Elemental hierarchy stuff, again, is only an example - but a pretty strong fluff (or lore, if you like) one when you consider people can damage Ifrit with fire. I can understand why you wouldn't care if you hadn't played a FF before though. You could call this a design problem because it causes the game-play to be out of sync with the game-world and story you're telling the players. The physical damage types via slash and stab were also part of trying to sell the game-world. You wouldn't try and stab a skeleton... would you? (here were other design factors here, stab cost less and came out more quickly - something considered true of IRL sword-play - although in the game it was for less damage as a trade-off)
Adding balance to different play-styles is part of the job description for the game designer... I don't think they should get off the hook too easily when players are hard rail-roaded into performing certain actions in a certain way every time. The only thing players seem to be able to customise to any great degree in XIV is their character's appearance which you'll probably miss behind all the over-played flashy effects.
As for blocking... on 1.0 release you could choose specifically when to block (albeit via a very short term high-block-rate buff) at the cost of using that action time (remember the action bar?) to do that instead of attacking or using a different ability.
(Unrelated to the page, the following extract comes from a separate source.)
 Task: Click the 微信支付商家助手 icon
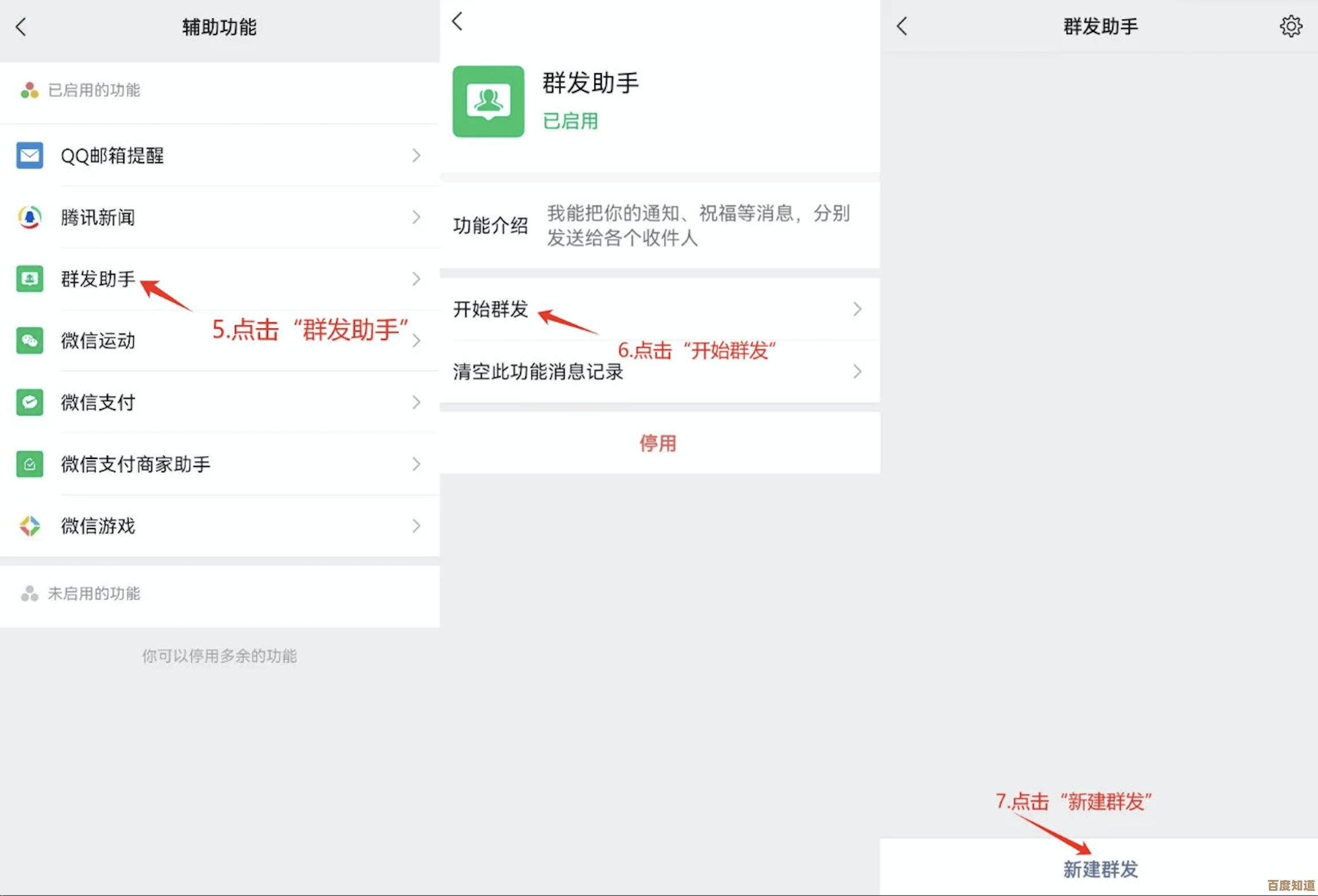(30, 464)
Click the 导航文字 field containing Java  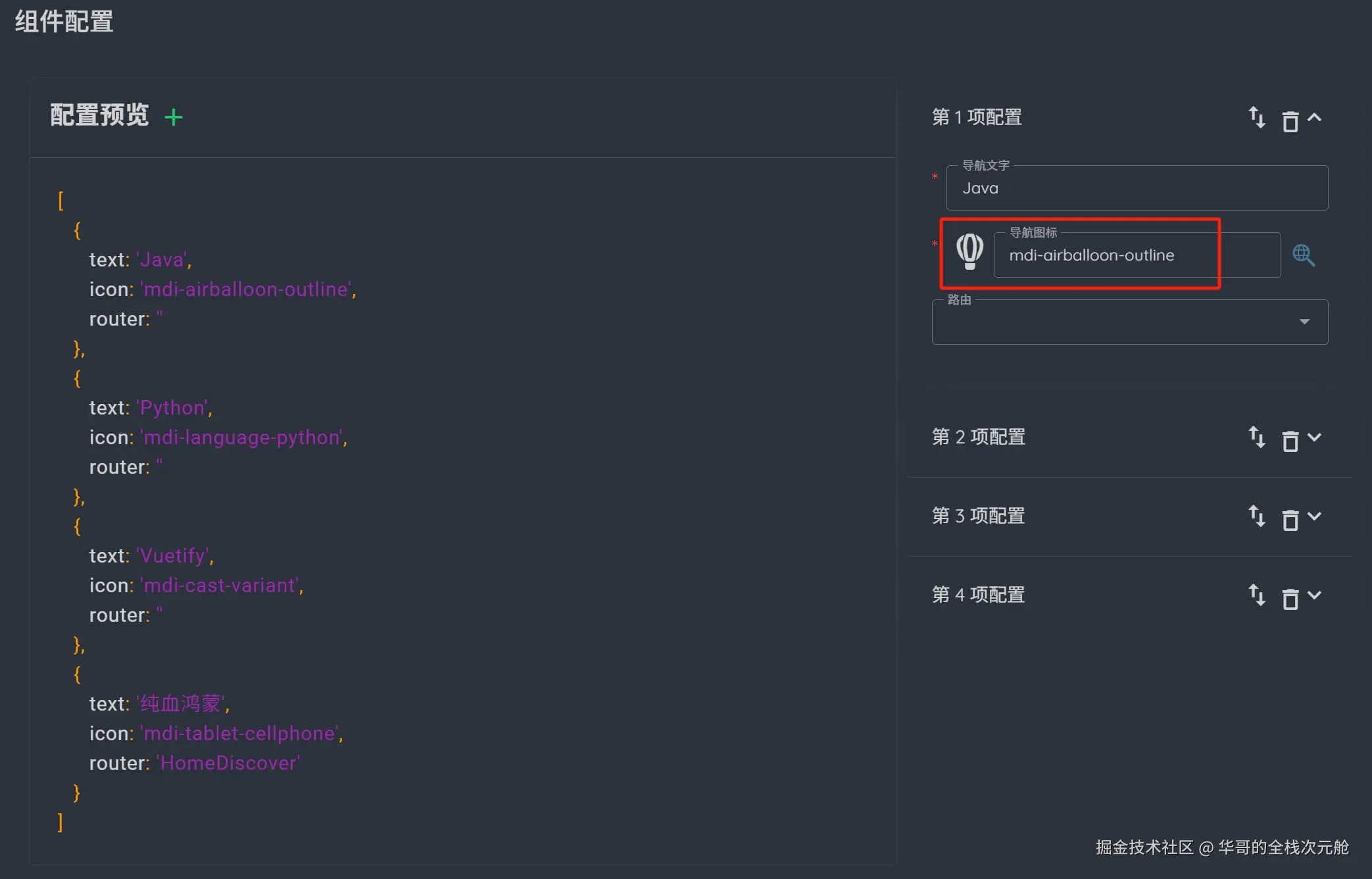(x=1137, y=188)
See how that was a meaningful decision? You had to choose to do this action at the cost of making another choice. You'd have to weigh up whether you'd be better off mitigating this next hit or getting more damage / some other ability in of your own. On top of that the old combat system made you make these decisions... pretty much every time you pressed a key for combat. It's so far advanced from the current pattern-mashing that you'd wonder how their design philosophy regressed so much.
For the sake of SE the company, the swap for a working game (UI/UX) and making some money was worth it. But for the player... why would you want to do this to yourself? It's virtually a Skinner box disguised as... a Skinner box disguised as a FF game.
In that vein I think a lot of people were left with at least one meaningful choice; Are you sure you want to keep putting in the coin and pulling the lever?